Но это была только одна из причин, по которой я избегал встреч и сексуальной близости с ней. А с другой стороны — опять патология, — меня тянуло увидеть, услышать ее, когда ее не было. Когда я был один. Но только она появлялась, я не хотел, я не желал, чтобы она была рядом. Я психовал, желая, чтобы она исчезла.
Иногда, вспылив и наорав (я теперь орал на нее, терпения не хватало) из-за какой-то принадлежности в туалете, тут же отправлял ее домой. Она плакала, умоляла простить, клялась, что этого не повторится, но повиновалась. И медленно уходила, задумчиво переставляя свои стройные ноги. И в этот момент я не хотел, чтобы она уходила.
Я не мог ей объяснить, что эта деталь или штрих напомнили мне о ее поездке, танцах, курении, езде на коленях — изнасиловании. Что-то мне всегда напоминало. И естественно — она сама. Ее манеры и поведение. Хотя она старалась вести себя идеально. В ней была скрыта и спрятана моя патология. Я хотел ее видеть, но, как только она приезжала, уже не хотел. Я одновременно желал и не желал, чтобы она уходила. Это сводило с ума. Я реагировал на ее тон, слова, интонации, манеру, походку, взгляд, лицо, косметику, платье, туфли, шаг, постановку ноги, движение бедра. Меня могло взбесить, как она держит мороженое. Что-то это мне напоминало… Или распечатывает плитку шоколада. Внутри затаилось и сидело дичайшее раздражение, с которым я не мог справиться: на нее, на весь мир, на себя. Я бесился, что не могу от нее избавиться. Это было какое-то сумасшествие.
Я разрушался, каждую встречу переступая через себя, ненавидя себя. Ох, как я ненавидел себя. За свою слабость, инертность, безволие, беспринципность — сдачу. Я проклинал себя…
Видела ли она, как я мучился, понимала ли — не знаю. Она была счастлива даже пятиминутными встречами, даже когда я кричал на нее, лишь на мгновение увидеть меня. Чтобы быть, как правило, прогнанной…

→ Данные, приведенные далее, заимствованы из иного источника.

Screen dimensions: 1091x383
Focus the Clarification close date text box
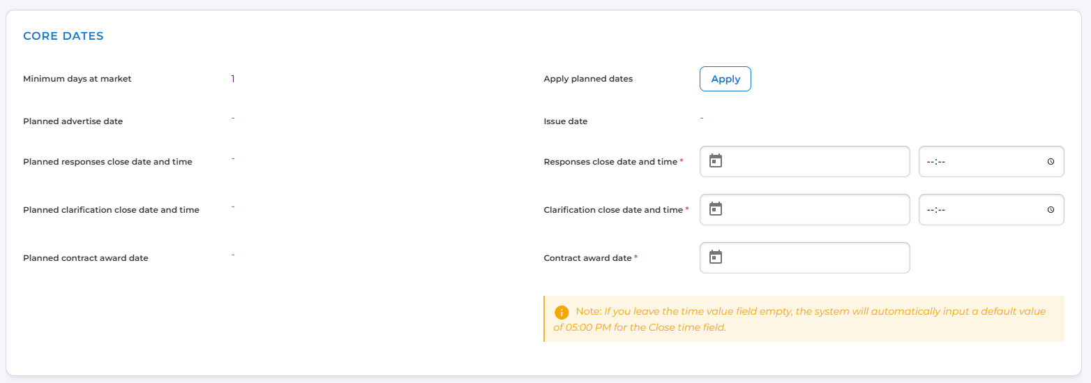tap(813, 209)
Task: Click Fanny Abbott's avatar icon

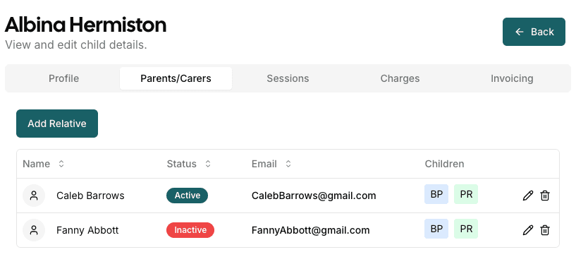Action: (x=34, y=230)

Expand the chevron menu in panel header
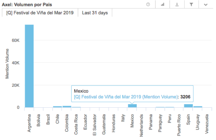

И в довершение к этому примешивался другой парадокс: я чувствовал себя виноватым. Я понимал, что она не во всем виновата. Я дарил ей подарки. Она была одета, как картинка. Стильная одежда лишь подчеркивала ее классную фигуру. На нее все оборачивались. Я привык. Невозможно было не обернуться, когда она шла на высоких каблуках с тонкими щиколотками, голыми пальчиками, налакированными красным лаком. Все ее движения, взгляд, шея, поворот головы, рот притягивали как магнит внимание. Я был доволен внутри этой малостью, я наслаждался и ненавидел творца за это. За то, что хотел, чтобы она была незаметной и неброской, а сам наряжал ее модно и броско.